最高裁判決とタクシードライバーの残業問題
最高裁判決とタクシードライバーの残業問題
タクシー業界は今回のコロナウィルスの蔓延で大きなダメージを受けています。
ヒアリングすると、2月~3月の中旬は売上が3割減、3月下旬以降は5割近い減少だそうです。
タクシー会社としてももちろん痛いのですが、歩合賃金で働くタクシードライバーの生活も心配です。
このコロナは楽観的に見れば一過性なのですが、中長期的に業界に一石を投じるかもしれない出来事が起こりました。
3月30日にタクシードライバーの残業代(割増金)に対する最高裁判決です。
この最高裁判決は、破棄差戻しなので確定ではありませんが、『簡単に言うと歩合給だろうと割増金を払え』という判決です。
昨今の社会情勢を踏まえると違和感のない判決ではありますが、
タクシードライバーの雇用慣行を考えると業界としては負担になるかもしれません。
(ちなみに各種報道をみると「残業代」と記載があるのですが、残業代よりは深夜手当、
公出手当(休日出勤手当)の方が大きそうに思います。)
こちらの勉強不足かもしれませんが、この記事では残業代よりも広義の割増金について述べます。
タクシードライバーの給与体系は通常完全歩合制
もちろん完全歩合制とはいっても、通常であれば歩合制でかなり稼ぐことができます。
給与が最低賃金を下回ることはありませんので、最低賃金が問題になることはありません。
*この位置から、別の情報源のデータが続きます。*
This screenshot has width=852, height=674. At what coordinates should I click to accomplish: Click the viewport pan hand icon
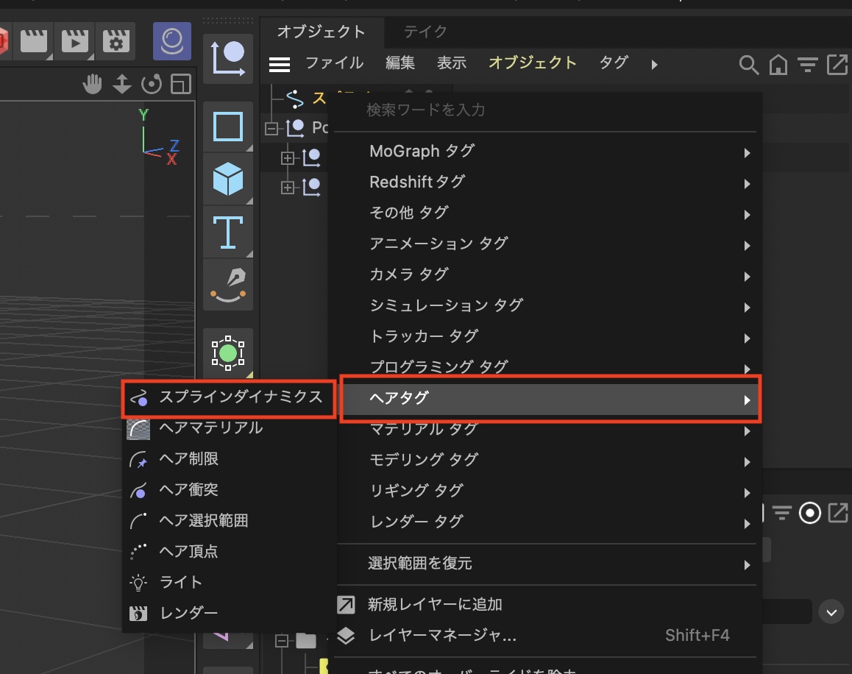click(93, 85)
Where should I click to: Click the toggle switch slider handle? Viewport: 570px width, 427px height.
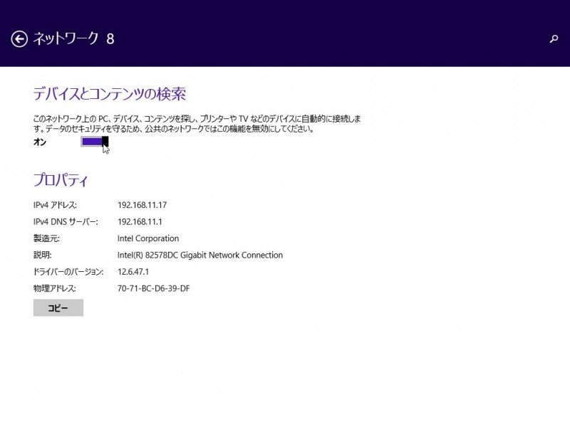(103, 142)
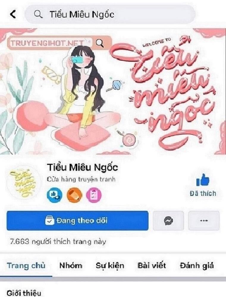The width and height of the screenshot is (226, 297).
Task: Open the Messenger chat icon button
Action: tap(168, 221)
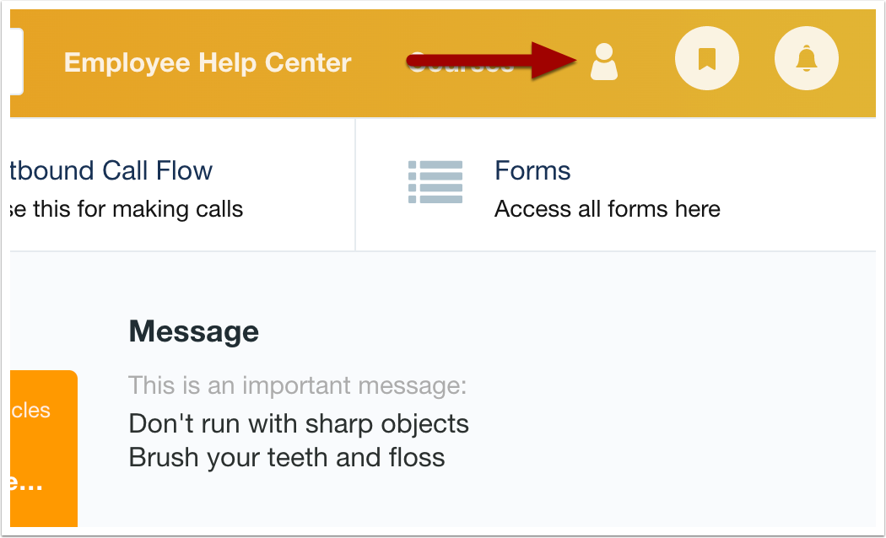Select "Don't run with sharp objects" line
This screenshot has width=886, height=538.
tap(298, 422)
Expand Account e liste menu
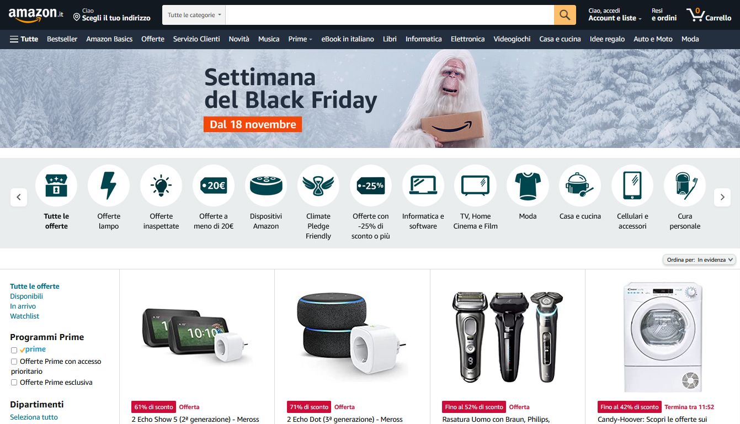 [x=615, y=15]
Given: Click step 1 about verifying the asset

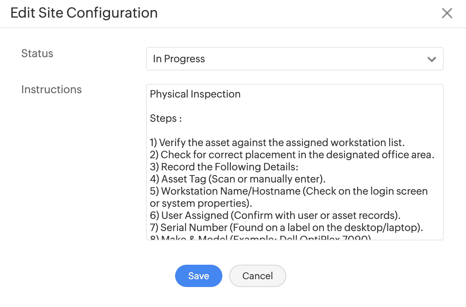Looking at the screenshot, I should click(277, 143).
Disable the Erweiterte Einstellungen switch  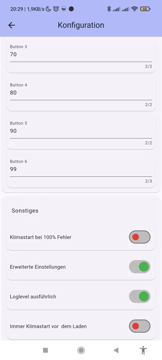140,267
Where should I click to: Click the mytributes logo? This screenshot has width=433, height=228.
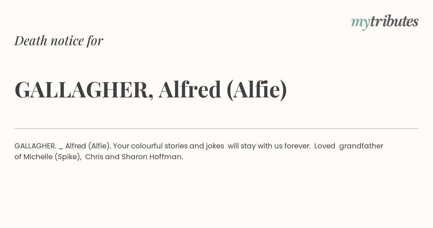(x=385, y=22)
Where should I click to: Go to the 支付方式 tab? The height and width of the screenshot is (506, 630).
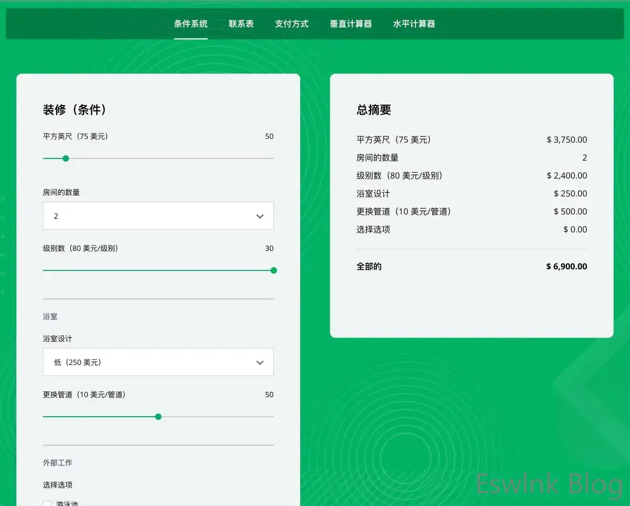[291, 24]
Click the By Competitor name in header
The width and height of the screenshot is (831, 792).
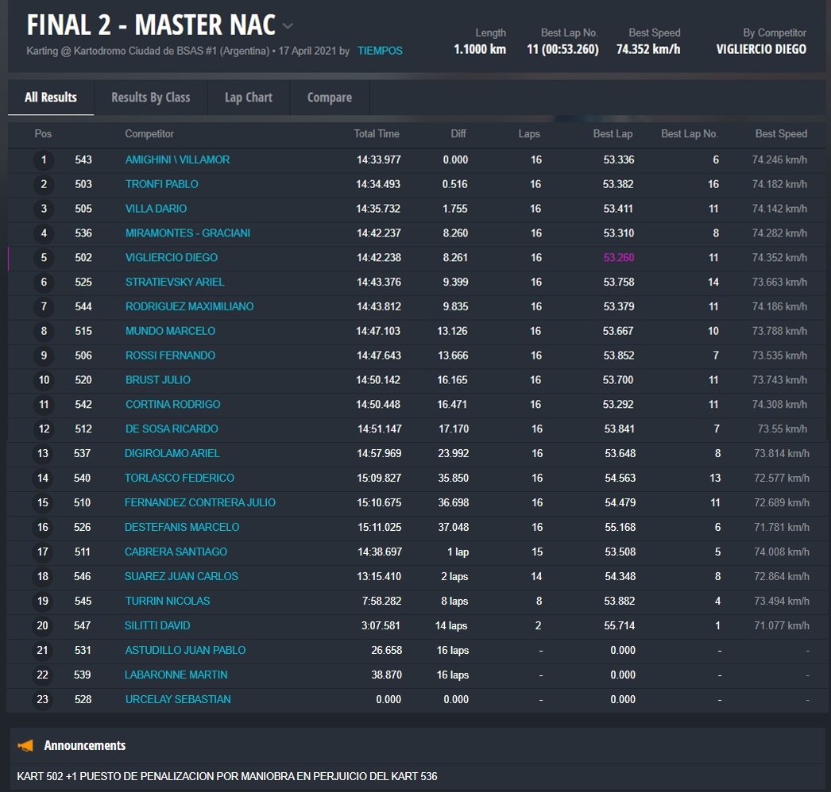[x=760, y=49]
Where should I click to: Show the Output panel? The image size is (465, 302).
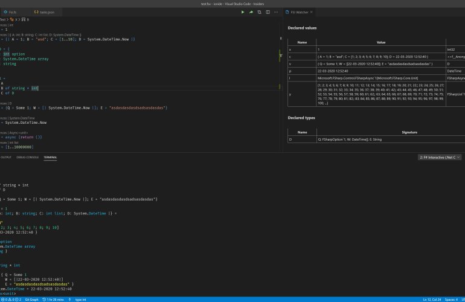click(x=5, y=157)
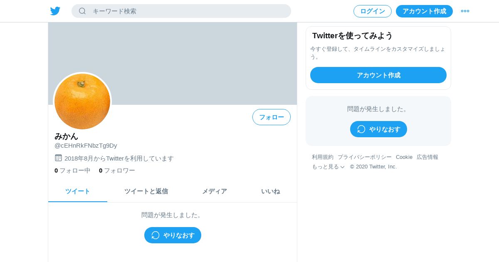Expand the もっと見る footer dropdown
The height and width of the screenshot is (262, 499).
328,167
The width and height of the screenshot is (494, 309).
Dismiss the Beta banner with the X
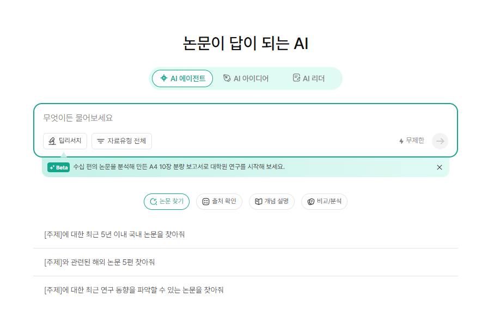click(x=440, y=167)
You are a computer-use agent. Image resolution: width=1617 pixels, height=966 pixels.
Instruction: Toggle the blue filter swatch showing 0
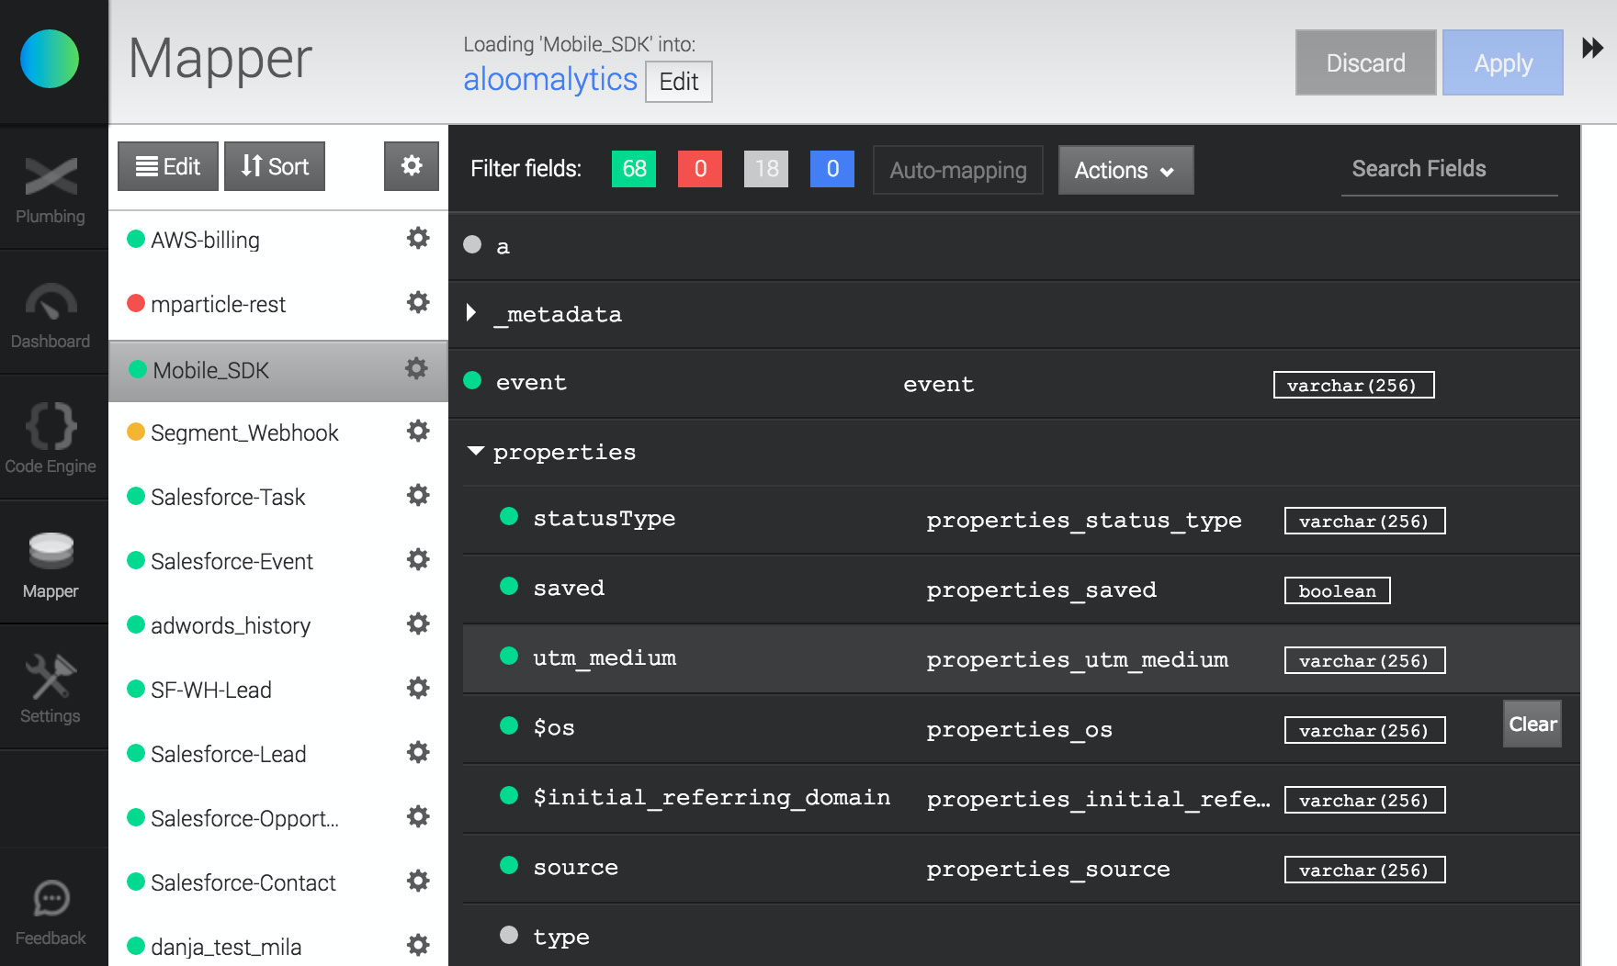[x=832, y=169]
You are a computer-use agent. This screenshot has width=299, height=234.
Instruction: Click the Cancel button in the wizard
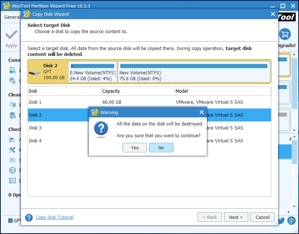(x=263, y=217)
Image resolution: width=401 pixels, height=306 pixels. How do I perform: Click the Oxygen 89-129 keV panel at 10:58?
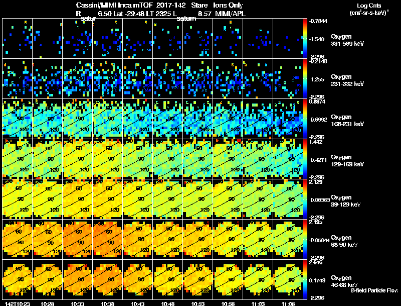point(228,199)
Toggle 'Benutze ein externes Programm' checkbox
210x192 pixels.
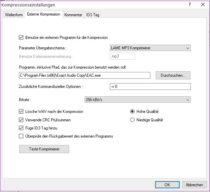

(今回のコロナで売上が半分になると最低賃金を下回ってしまいそうですが、あくまで一過性とここでは考え無視しておきます)
具体的には、『歩合給(=売上の〇%)』と『基本給+割増金(残業代、深夜手当、公出手当)』を
比べて大きい方が支払われる仕組みですが、基本的には歩合給が大きくなるので完全歩合給となるわけです。
歩合給の源泉となる売上を上げるために、長く働いたり、深夜働いたり、休日に働いたりするわけですから、合理的と言えば合理的です。
今回の判決は、この合理的な考え方は労働基準法の趣旨にはそぐわない、ということでしっかり割増金を払うべき、という内容でした。
これが現行の雇用形態のまま適用されるとなるとタクシー会社の負担が大きいように思います。
均衡点を探すとすると、
①勤務体制を見直す
②歩合の比率を下げて割増金を支払うようにする
くらいしか思い浮かばないのです。
①は昨今の人手不足で難しいとすると②となるのですが、タクシードライバーにも必ずしもプラスだけではないように思います。
全員の稼ぎを集めて、まずそこから割増金を支払って、残った部分を歩合給に充てる形になるので、稼ぐドライバーには面白くない制度なのかもしれません。
元々個人事業主と契約するようなな雇用形態であったので、そこに問題点があったのだろうとは思いますが、今後の業界の動向を注視していきたいと思います。